Below are records; from the line containing "Task: Click the green" through the very last line, output each line exactly. No pictures.

Data extract:

|---|

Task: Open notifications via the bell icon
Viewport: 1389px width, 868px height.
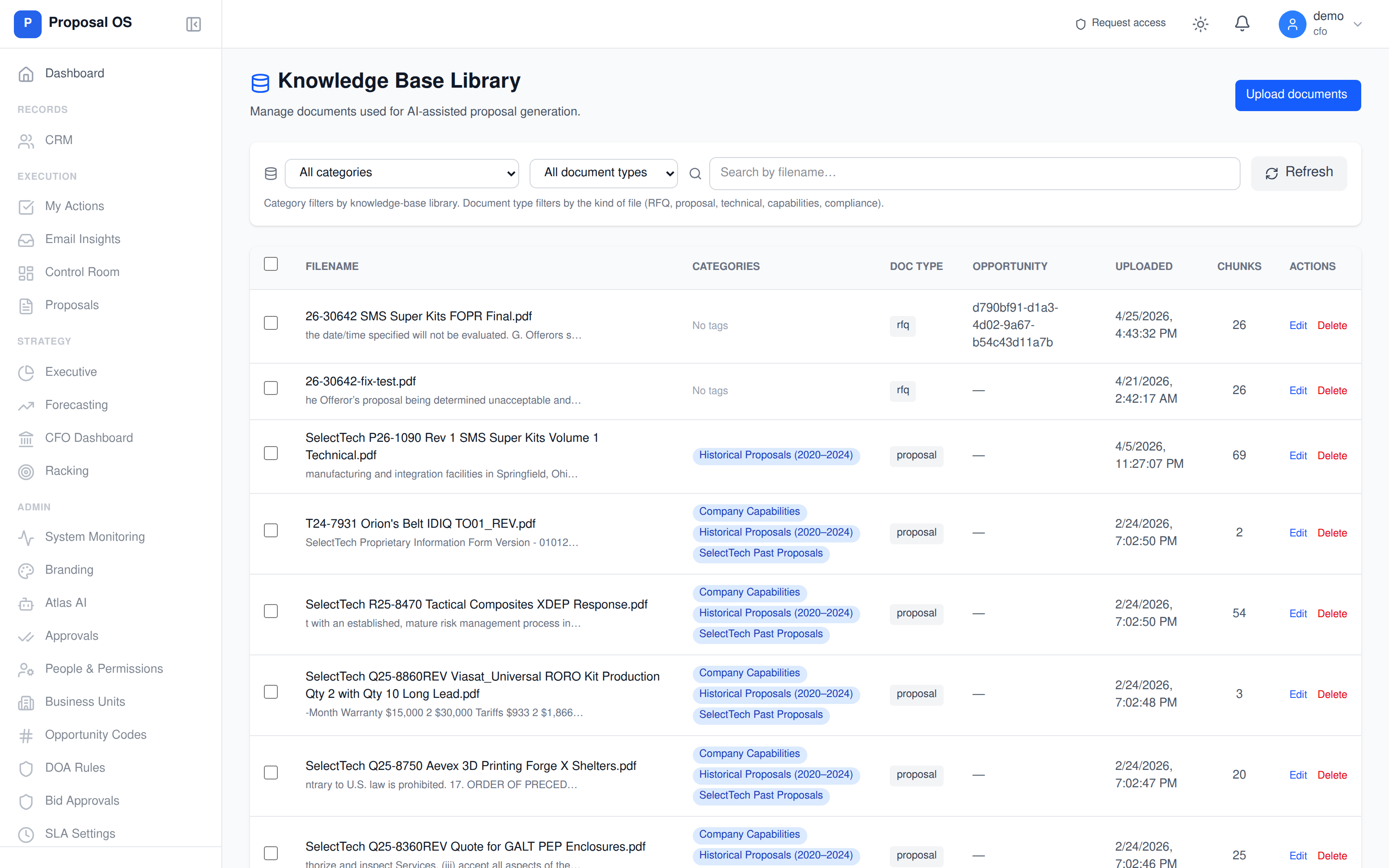Action: pyautogui.click(x=1241, y=23)
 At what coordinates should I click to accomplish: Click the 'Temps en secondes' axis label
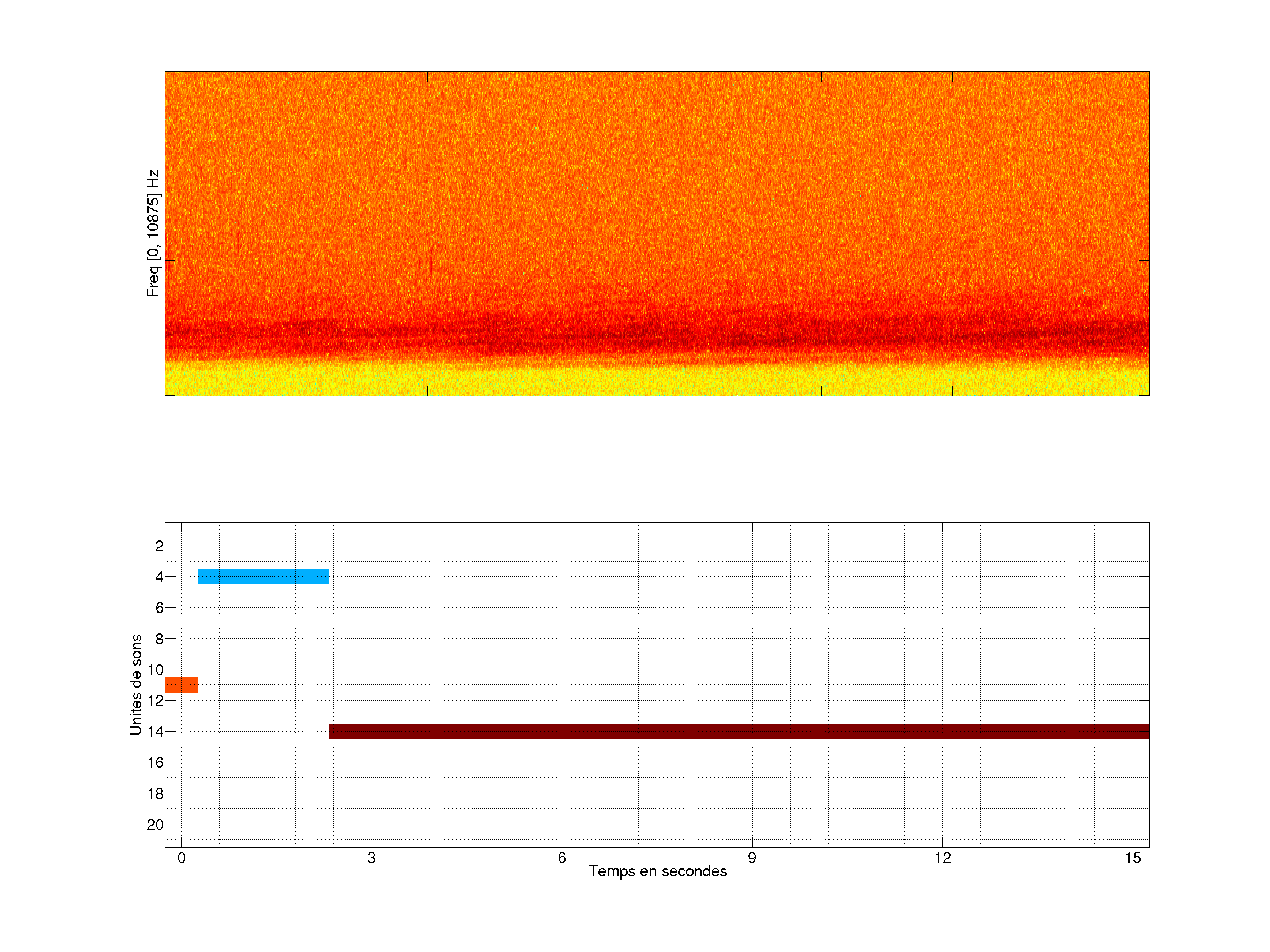click(657, 871)
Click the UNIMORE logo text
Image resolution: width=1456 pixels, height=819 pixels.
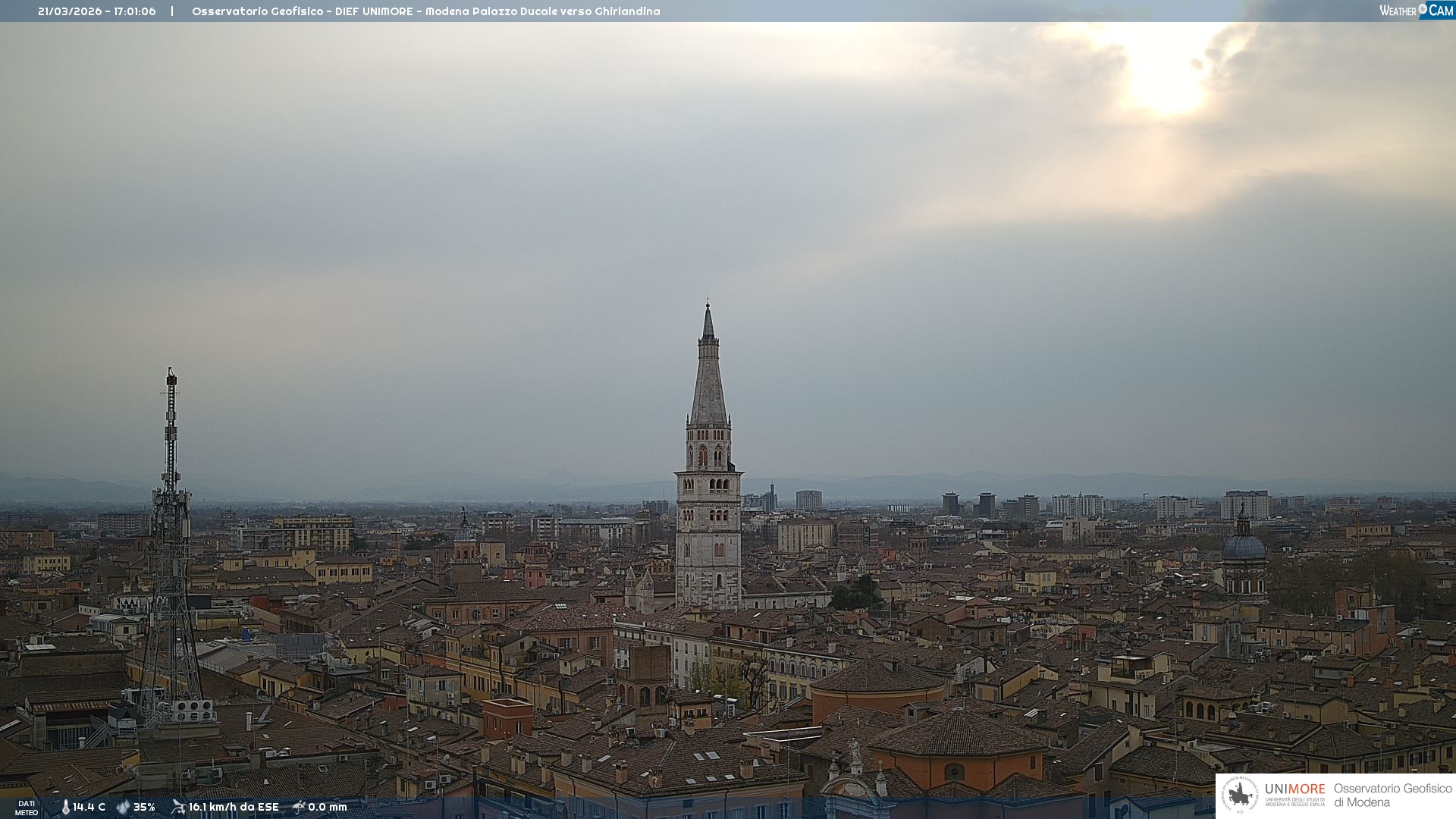1294,789
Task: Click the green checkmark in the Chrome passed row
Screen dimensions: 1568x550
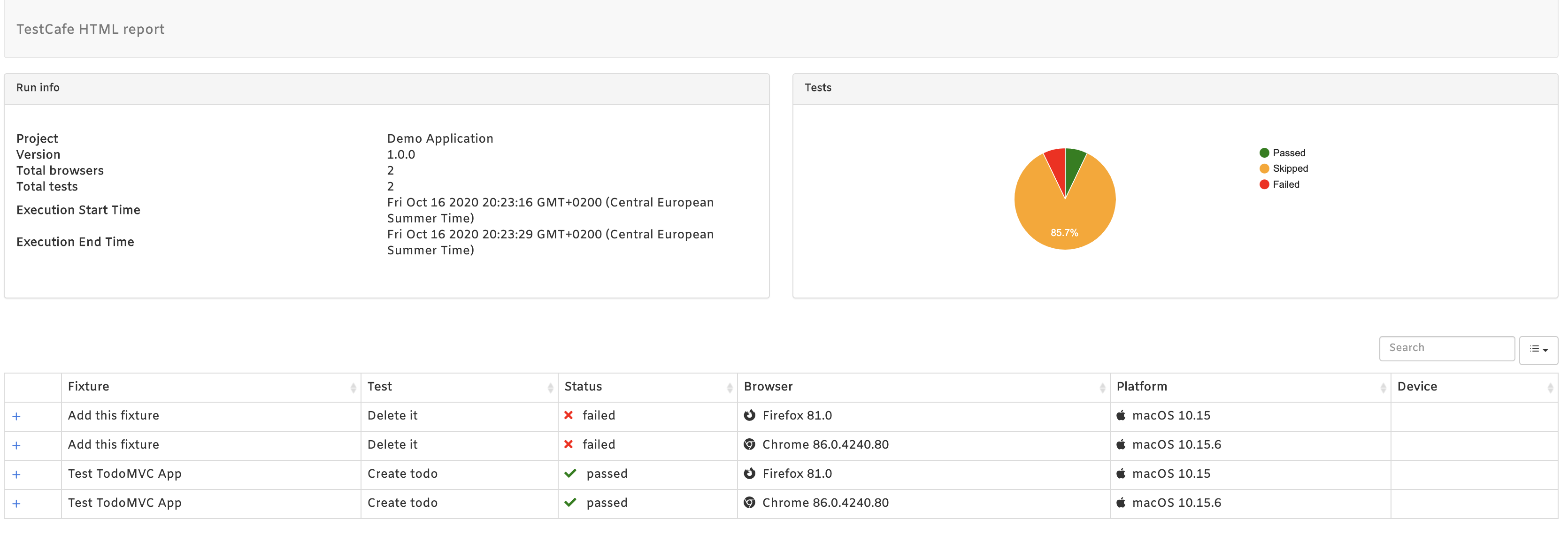Action: [570, 503]
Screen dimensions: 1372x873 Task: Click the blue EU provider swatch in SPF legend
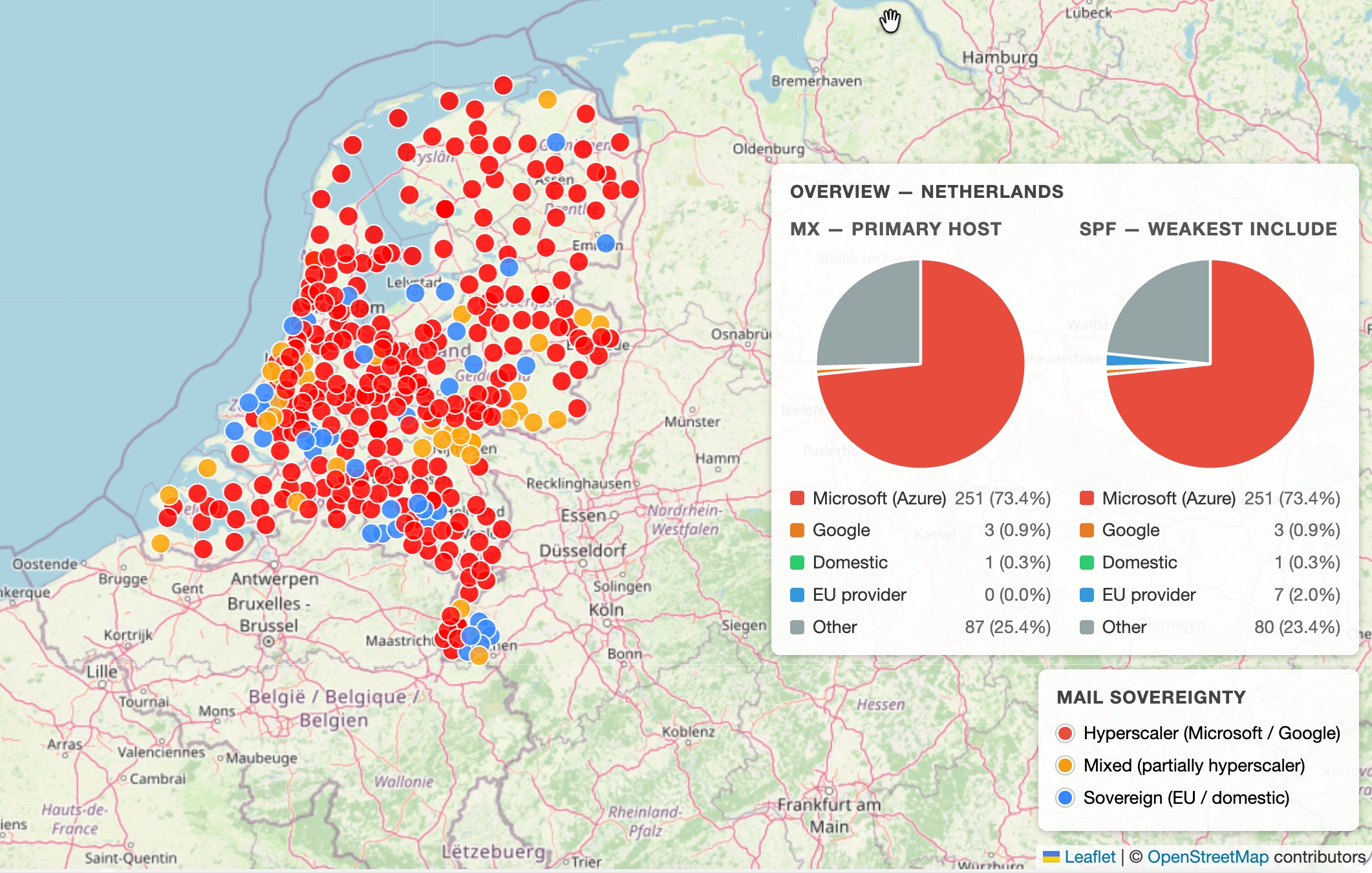tap(1087, 595)
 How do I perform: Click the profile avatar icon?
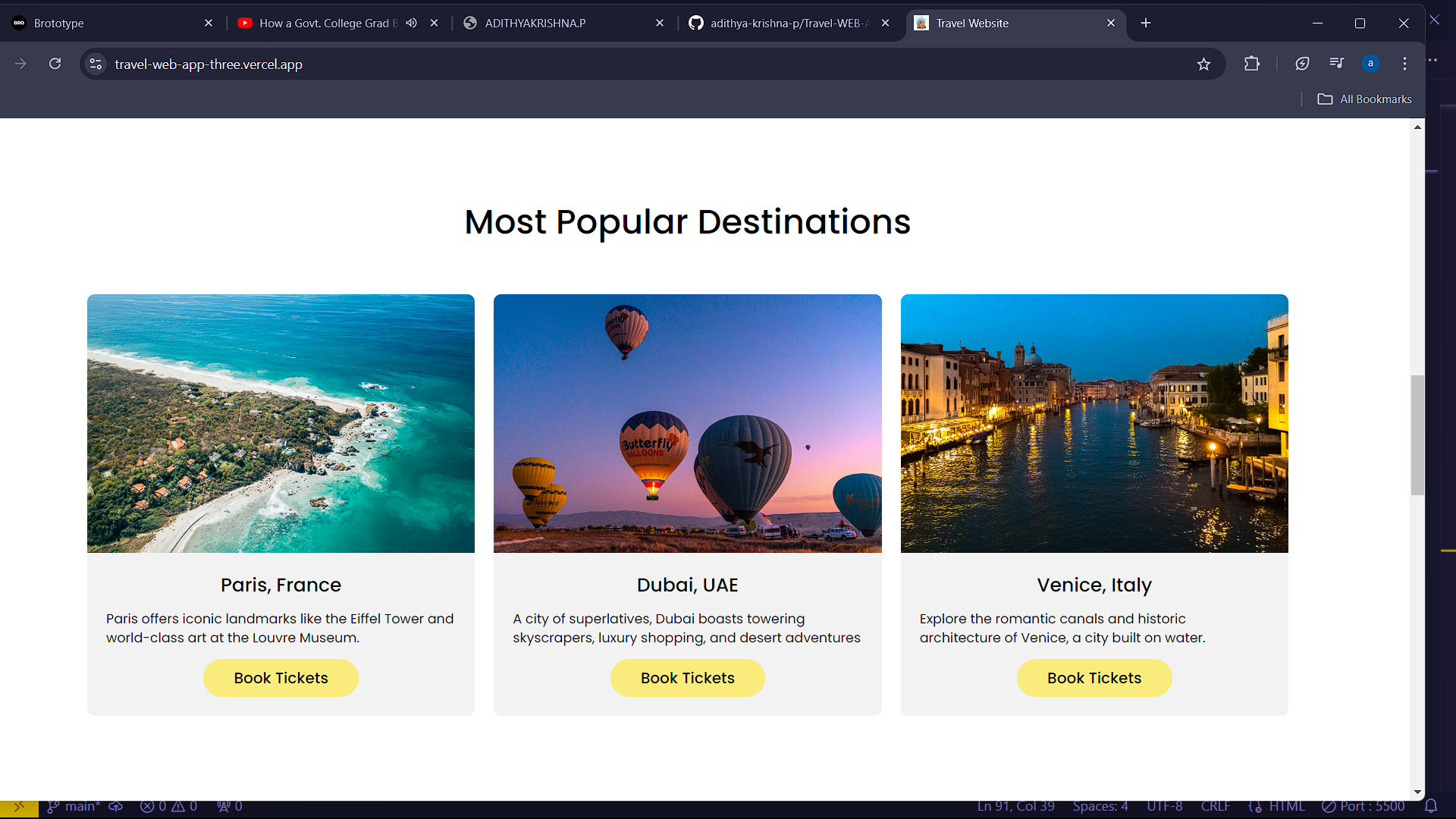[1370, 64]
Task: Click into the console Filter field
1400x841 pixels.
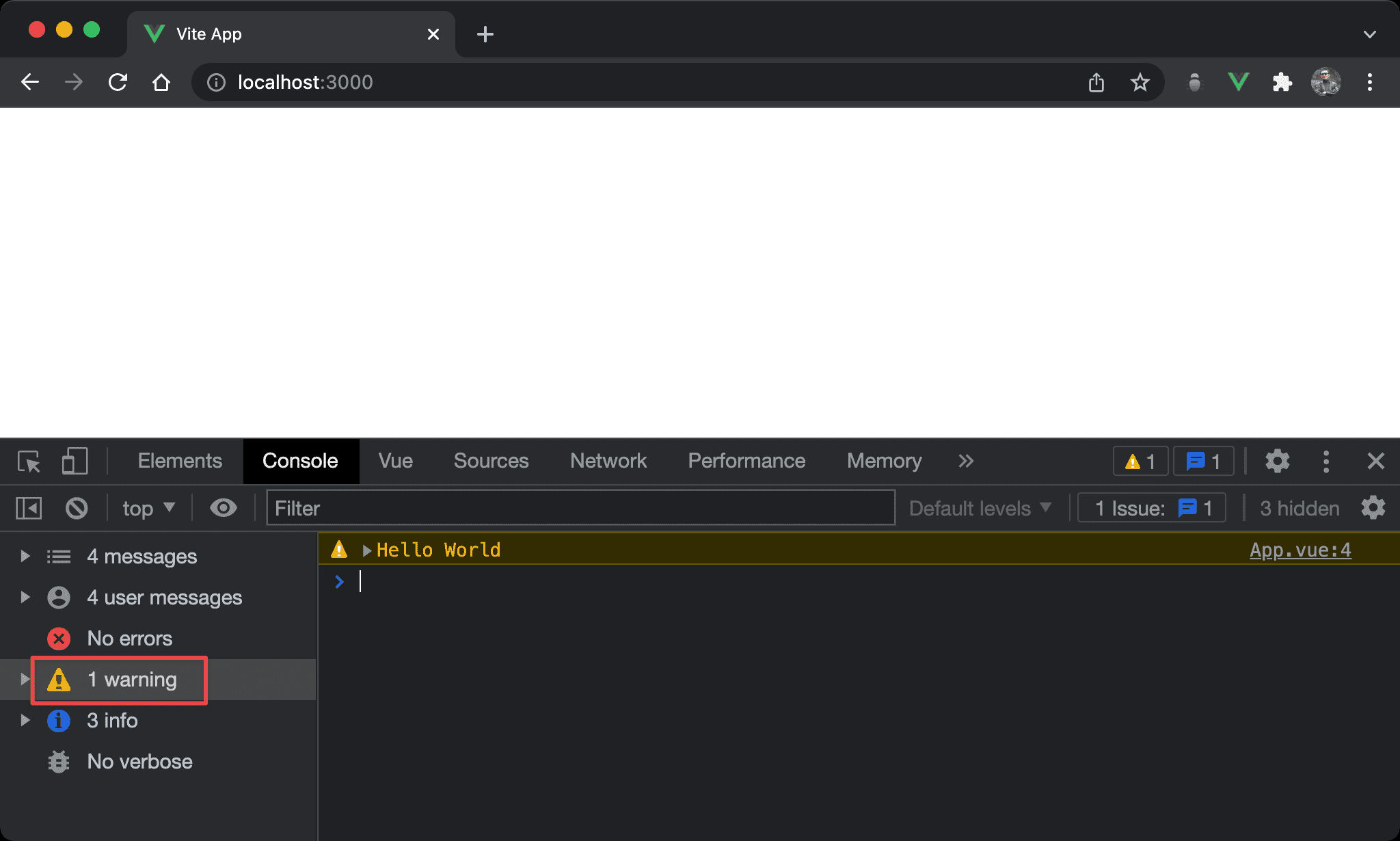Action: [580, 508]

|---|

Task response:
Task: Click the green checkmark in the Chrome passed row
Screen dimensions: 1568x550
Action: [570, 503]
Screen dimensions: 1372x873 Task: Click the blue EU provider swatch in SPF legend
tap(1087, 595)
 How do I perform: Click the profile avatar icon?
[1370, 64]
Task: Click into the console Filter field
1400x841 pixels.
Action: [580, 508]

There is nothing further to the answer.